Leitsatz (amtlich)

Bei besonders langer Meßstrecke und geringem Abstand zum vorausfahrenden Fahrzeug - hier 75 Meter Abstand bei einer Meßstrecke von 3.000 Metern - können bei einer Geschwindigkeitsmessung durch Nachfahren zur Nachtzeit nähere Ausführungen zu den Sichtverhältnissen und zu den Orientierungspunkten zur Abstandsschätzung entbehrlich sein.

 

Verfahrensgang

AG Borken (Entscheidung vom 16.08.2006; Aktenzeichen 10 OWi 99 Js 578/06 OWi (315/06))

 

Tenor

Die Rechtsbeschwerde wird mit der Maßgabe verworfen, daß der Betroffene schuldig ist der vorsätzlichen Überschreitung der zulässigen Höchstgeschwindigkeit.

Die Kosten des Rechtsmittels trägt der Betroffene (§§ 46 Abs. 1 OWiG, 473 Abs. 1 StPO).

 

Gründe

I.

Gegen den Betroffenen ist durch Bußgeldbescheid des Landrates des Kreises Borken vom 18. Mai 2006 wegen Überschreitung der zulässigen Höchstgeschwindigkeit außerhalb geschlossener Ortschaften um 76 km/h eine Geldbuße von 750,00 Euro und ein Fahrverbot von drei Monaten Dauer unter Gewährung von Vollstreckungsaufschub gemäß § 25 Abs. 2 a StVG verhängt worden.

Auf seinen zulässigen Einspruch hat ihn das Amtsgericht Borken durch das angefochtene Urteil wegen "Überschreitens der zulässigen Höchstgeschwindigkeit um 76 km/h außerhalb geschlossener Ortschaft - fahrlässige Verkehrsordnungswidrigkeit -" zu einer Geldbuße von 400,00 Euro und - ebenfalls unter Gewährung von Vollstreckungsaufschub gemäß § 25 Abs. 2 a StVG - zu einem Fahrverbot von zwei Monaten Dauer verurteilt. Hiergegen wendet sich der Betroffene mit seiner Rechtsbeschwerde, mit der er die Verletzung formellen und - jedenfalls inzidenter - materiellen Rechts rügt. Er begehrt die Aufhebung des angefochtenen Urteils.

Die Generalstaatsanwaltschaft beantragt, das angefochtene Urteil mit den getroffenen Feststellungen aufzuheben und die Sache an das Amtsgericht Borken zu neuer Verhandlung und Entscheidung zurückzuverweisen.

▶ [GEZEIGTES MATERIAL]:
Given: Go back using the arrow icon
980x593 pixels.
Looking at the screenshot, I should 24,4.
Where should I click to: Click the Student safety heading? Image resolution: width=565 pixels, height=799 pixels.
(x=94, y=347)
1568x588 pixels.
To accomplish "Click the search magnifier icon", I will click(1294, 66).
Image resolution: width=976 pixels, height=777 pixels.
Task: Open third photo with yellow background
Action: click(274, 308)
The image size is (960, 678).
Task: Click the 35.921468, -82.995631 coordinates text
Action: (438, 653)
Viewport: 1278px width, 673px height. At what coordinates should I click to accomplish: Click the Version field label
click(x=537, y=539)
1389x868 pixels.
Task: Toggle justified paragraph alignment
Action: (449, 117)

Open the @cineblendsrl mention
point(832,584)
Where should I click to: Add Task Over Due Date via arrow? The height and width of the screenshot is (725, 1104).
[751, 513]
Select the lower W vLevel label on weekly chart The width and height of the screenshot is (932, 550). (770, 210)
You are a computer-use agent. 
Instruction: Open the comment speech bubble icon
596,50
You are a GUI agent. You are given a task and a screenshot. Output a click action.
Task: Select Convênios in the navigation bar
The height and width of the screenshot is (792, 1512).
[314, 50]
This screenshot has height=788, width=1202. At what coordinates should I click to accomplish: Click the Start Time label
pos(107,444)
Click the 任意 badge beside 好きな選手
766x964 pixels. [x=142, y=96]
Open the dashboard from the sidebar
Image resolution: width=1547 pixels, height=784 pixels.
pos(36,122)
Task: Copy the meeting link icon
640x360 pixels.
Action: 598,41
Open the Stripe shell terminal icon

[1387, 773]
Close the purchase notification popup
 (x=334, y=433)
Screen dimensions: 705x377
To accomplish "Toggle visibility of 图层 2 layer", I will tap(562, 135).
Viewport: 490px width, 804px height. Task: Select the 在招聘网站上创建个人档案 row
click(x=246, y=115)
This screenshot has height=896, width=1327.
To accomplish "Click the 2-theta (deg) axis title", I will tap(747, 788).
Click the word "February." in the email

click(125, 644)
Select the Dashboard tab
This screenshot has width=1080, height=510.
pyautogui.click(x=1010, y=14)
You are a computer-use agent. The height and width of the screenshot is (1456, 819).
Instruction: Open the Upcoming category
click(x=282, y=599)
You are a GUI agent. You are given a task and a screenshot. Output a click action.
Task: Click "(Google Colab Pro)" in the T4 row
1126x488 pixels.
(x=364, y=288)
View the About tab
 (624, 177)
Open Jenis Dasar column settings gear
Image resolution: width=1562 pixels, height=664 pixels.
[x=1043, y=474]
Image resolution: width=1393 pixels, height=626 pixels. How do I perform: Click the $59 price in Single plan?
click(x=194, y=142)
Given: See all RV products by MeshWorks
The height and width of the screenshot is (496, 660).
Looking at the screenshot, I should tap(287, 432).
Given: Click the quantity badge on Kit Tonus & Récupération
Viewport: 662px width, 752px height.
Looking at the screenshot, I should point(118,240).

▶ [ÜBUNGSAUFGABEN]:
• 1. Wie hoch war die Geldbuße, zu der das Amtsgericht Borken den Betroffenen laut Textauszug verurteilte?
• 2. Übernehmen Sie aus dem Textauszug wörtlich den Abschnitt von „Auf seinen zulässigen“ bis „des angefochtenen Urteils.“.

▶ [LÖSUNGEN]:
• 1. 400,00 Euro.

• 2.
Auf seinen zulässigen Einspruch hat ihn das Amtsgericht Borken durch das angefochtene Urteil wegen "Überschreitens der zulässigen Höchstgeschwindigkeit um 76 km/h außerhalb geschlossener Ortschaft - fahrlässige Verkehrsordnungswidrigkeit -" zu einer Geldbuße von 400,00 Euro und - ebenfalls unter Gewährung von Vollstreckungsaufschub gemäß § 25 Abs. 2 a StVG - zu einem Fahrverbot von zwei Monaten Dauer verurteilt. Hiergegen wendet sich der Betroffene mit seiner Rechtsbeschwerde, mit der er die Verletzung formellen und - jedenfalls inzidenter - materiellen Rechts rügt. Er begehrt die Aufhebung des angefochtenen Urteils.